U.S. employers added only 148,000 jobs in September, the Labor Department says. Some economists were expecting at least 180,000. They were optimistic about the report because it doesn't yet reflect any of the damage caused by the government shutdown.
"It doesn't really give us much of any sort of cushion going into next month's jobs report because that's when we are going to see all the noise from the government shutdown," says David Nice, associate economist at Mesirow Financial in Chicago.
Well, at least the unemployment rate truly went down
The unemployment rate dipped to 7.2 percent. Unlike in some previous months, the slight drop was not because the labor force shrunk as Americans quit looking for work.
"Unemployment rate decline was genuine," says Paul Edelstein, director of financial economics at IHS Global Insight. "Labor force and employment both increased."
Most of the job growth was in construction, wholesale trade, and transportation and warehousing.
There's a lot of catching up to do
But the decline in the unemployment rate was so small, it's not worth celebrating, as 11.3 million people remain unemployed.

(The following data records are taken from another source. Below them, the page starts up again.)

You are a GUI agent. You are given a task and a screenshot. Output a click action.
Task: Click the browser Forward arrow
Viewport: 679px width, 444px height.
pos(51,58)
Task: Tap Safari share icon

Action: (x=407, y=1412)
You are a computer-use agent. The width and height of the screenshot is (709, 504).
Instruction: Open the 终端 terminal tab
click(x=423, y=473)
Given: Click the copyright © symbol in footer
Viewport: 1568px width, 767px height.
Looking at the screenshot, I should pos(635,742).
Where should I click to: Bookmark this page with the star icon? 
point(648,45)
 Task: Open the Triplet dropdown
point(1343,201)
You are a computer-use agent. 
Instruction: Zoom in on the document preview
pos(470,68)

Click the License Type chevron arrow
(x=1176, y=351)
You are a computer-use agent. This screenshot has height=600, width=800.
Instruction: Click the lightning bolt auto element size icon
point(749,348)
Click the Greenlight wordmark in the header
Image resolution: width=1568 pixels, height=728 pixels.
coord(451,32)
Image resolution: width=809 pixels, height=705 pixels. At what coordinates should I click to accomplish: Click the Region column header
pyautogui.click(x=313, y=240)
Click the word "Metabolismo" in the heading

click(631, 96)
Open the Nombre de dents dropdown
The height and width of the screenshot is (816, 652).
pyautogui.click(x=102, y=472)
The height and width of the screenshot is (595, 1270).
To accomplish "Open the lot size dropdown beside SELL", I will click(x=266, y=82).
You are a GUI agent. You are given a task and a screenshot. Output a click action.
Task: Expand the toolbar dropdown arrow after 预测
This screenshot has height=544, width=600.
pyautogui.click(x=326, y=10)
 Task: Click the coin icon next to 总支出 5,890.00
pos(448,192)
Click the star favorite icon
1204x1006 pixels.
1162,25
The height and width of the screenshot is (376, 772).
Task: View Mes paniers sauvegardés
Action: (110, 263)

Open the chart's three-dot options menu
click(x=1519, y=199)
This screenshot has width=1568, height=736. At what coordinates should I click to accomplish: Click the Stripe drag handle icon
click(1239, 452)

"It was a small decline," Edelstein says. "Unemployment rate rounded down to 7.2 percent instead of up to 7.3 percent."
Nice says the U.S. economy should create at least 200,000 jobs per month to keep the recovering going. In the prior 12 months, employment growth averaged 185,000 per month, according to the Labor Department.
"It's weak right now, with the numbers coming in this low, and we are not even on an upward trend anymore," he says. "We've kind of hit some sort of stall pace here. It just adds to the uncertainty."
Some good news
The report brings a bit of certainty to those who want the Fed to continue to throw money at the economy. It's unlikely the Fed will cut its $85-billion-per-month bond-purchasing program this year. The quantitative easing program, known as QE3, has helped keep rates low to stimulate the economy.
"We've been saying they probably won't taper until January," Nice says. "I think that that's more of a certainty now."